Family opens home and hearts to adoption
No one knows the plans God has for him. I’m sure if someone told Jon and Andrea White just a few years back they would one day have eight children — including five adopted from China — they wouldn’t believe it.
But that’s just what happened for this Mt. Juliet couple. And now, they can’t imagine life any other way.
Andrea has lived in Wilson County since she was a toddler, and Jon moved here in 1999. The two started dating two years after that, and Jon still remembers one of the conversations from their first date: adoption.
“I have wanted to adopt for as long as I can remember,” Andrea explains. “I have always loved children, and the thought of so many not having a family bothered me even as a child. I always knew that I wanted to be a mom to at least one of those children.”
That was a bit ironic because Jon didn’t see himself with children, or at least until he was much older. “I always joke I wanted no kids and she wanted four, so we compromised at eight,” Jon says with a chuckle.
The two married in 2003 and welcomed three daughters through the years. When they realized baby No. 4 wasn’t medically in the cards, they decided the time had come to adopt. And their lives haven’t been the same since.
With their girls excited about their plan to adopt, the couple cancelled a move to California and started the international adoption process. They knew they wanted to find a child with special needs and began focusing their search efforts on orphans in China.
Exactly one year after taking the leap of faith to adopt, they had their first son, Sam.
From there, they decided to host another orphan from China, Christopher, during the summer to help advocate for him. That lasted about eight days before the couple realized they couldn’t just send him back: They wanted to adopt him, too.

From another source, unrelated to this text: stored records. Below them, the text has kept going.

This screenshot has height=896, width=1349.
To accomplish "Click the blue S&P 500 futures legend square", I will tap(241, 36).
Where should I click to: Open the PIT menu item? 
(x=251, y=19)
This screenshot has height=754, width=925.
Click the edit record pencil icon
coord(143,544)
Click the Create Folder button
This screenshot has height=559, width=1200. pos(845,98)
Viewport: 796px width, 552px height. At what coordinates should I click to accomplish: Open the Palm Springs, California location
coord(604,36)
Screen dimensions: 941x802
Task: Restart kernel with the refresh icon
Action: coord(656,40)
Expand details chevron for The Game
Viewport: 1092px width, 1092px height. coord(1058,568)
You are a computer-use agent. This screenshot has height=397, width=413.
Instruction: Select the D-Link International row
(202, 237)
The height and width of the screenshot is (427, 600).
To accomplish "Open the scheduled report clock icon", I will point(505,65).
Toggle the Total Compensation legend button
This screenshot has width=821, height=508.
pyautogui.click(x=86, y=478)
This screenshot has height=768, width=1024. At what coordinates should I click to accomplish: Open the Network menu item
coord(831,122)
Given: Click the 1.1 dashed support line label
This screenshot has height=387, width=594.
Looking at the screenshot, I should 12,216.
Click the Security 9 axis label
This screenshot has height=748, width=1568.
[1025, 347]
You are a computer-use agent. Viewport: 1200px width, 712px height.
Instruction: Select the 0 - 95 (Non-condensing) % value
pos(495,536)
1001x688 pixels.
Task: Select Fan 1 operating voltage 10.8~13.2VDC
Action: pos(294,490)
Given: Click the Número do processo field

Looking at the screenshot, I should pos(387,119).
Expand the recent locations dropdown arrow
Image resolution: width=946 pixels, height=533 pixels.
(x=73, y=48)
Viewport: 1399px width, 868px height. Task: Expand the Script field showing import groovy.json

But their journey was far from over. The family visited Maria’s Big House of Hope, which is Show Hope’s Care Center in China. (Show Hope is a Franklin-base organization created by Christian music singer Steven Curtis Chapman and his wife, Mary Beth, that helps support orphans and the adoption process.)
It was there at Maria’s that they met Leeya.
They had barely walked out of the door at Maria’s when the couple’s daughters were already asking if they could adopt Leeya. Jon says he tried explaining she was very sick, but that didn’t deter the girls, especially his middle daughter, Riley.
“She told me, ‘You better try,” he recalls. “How do you tell your 7-year-old daughter ‘no’ because you knew by looking at her that she was very sick? How do you tell your 7-year-old ‘no,’ we can’t adopt her because she probably doesn’t have a fight?”
After telling each other they couldn’t move forward with adopting Leeya, the couple says they just couldn’t say “no” to her — and they brought her home later that year.
They knew it wasn’t going to be easy, but they starting seeking medical treatment for her the day after they got her. She started to show improvement, but a few months later, Leeya passed away.
“The hardest thing is burying a child. Everything goes through your head,” Jon says. “Taking that chance and adopting a child who’s very sick is hard. But, she was worth it.”
Each of the family members grieved in their own way, but they all stayed hopeful, Jon says. They knew before Leeyah died they wanted to adopt again, and that hope helped them follow their calling.
That led them to adopt Molly, who has digestive system issues and a non-functioning leg, and Nataley, who has down syndrome. While both have ongoing medical concerns, they definitely aren’t lacking a home full of love and support — coming from both parents and siblings alike.
“They get along like siblings,” Jon says. “They never leave each other behind.” The White’s family includes Katelyn, 12; Riley, 10; Christopher, 8; Gracyn, 8; Nataley, 6; Sam, 4; Molly, 2; and Leeya, who passed away in January 2016.
Andrea says the most rewarding part about adopting is watching a child blossom with the love of a family. “It is truly beautiful to watch a child slowly break out of the shell they are in and begin to learn new things,” she says.
They’ve also seen their biological children become more loving. “It taught us to have more empathy and compassion,” Jon says. “It’s increased our faith and taught us to freely love and give.”
Though some praise the couple for all they’ve done, they are quick to point out the focus shouldn’t be on them.
“What I’ve learned is that we aren’t special or unique at all,” Jon says. “These kids are amazing: We’re the blessed ones.”
While the couple has no plans to adopt again, Jon says “no one knows about the future.”
For those considering adoption, Jon encourages them to take the leap of faith. “If you can’t afford to adopt, do it anyway because someone can help you fund it.”
Andrea agrees and says couples shouldn’t be afraid to take the first step, especially if they’re looking for a child with special needs.
“Don’t let fear scare you away from a child’s file,” Andrea says. “See the child — not the special needs — and finally when you go to meet that child for the very first time, please don’t have any expectations of how they should react that day and all of the ones following.”
It’s easy to see adoption has truly touched every aspect of this family’s lives — and they wouldn’t change a moment of it.
“I think the biggest thing is that I didn’t expect how much adoption would change me, both as a mom and as a person,” Andrea says. “Opening my eyes up to the world beyond my small town, changing my level of compassion, teaching me that I can indeed do much harder things than I thought I could.”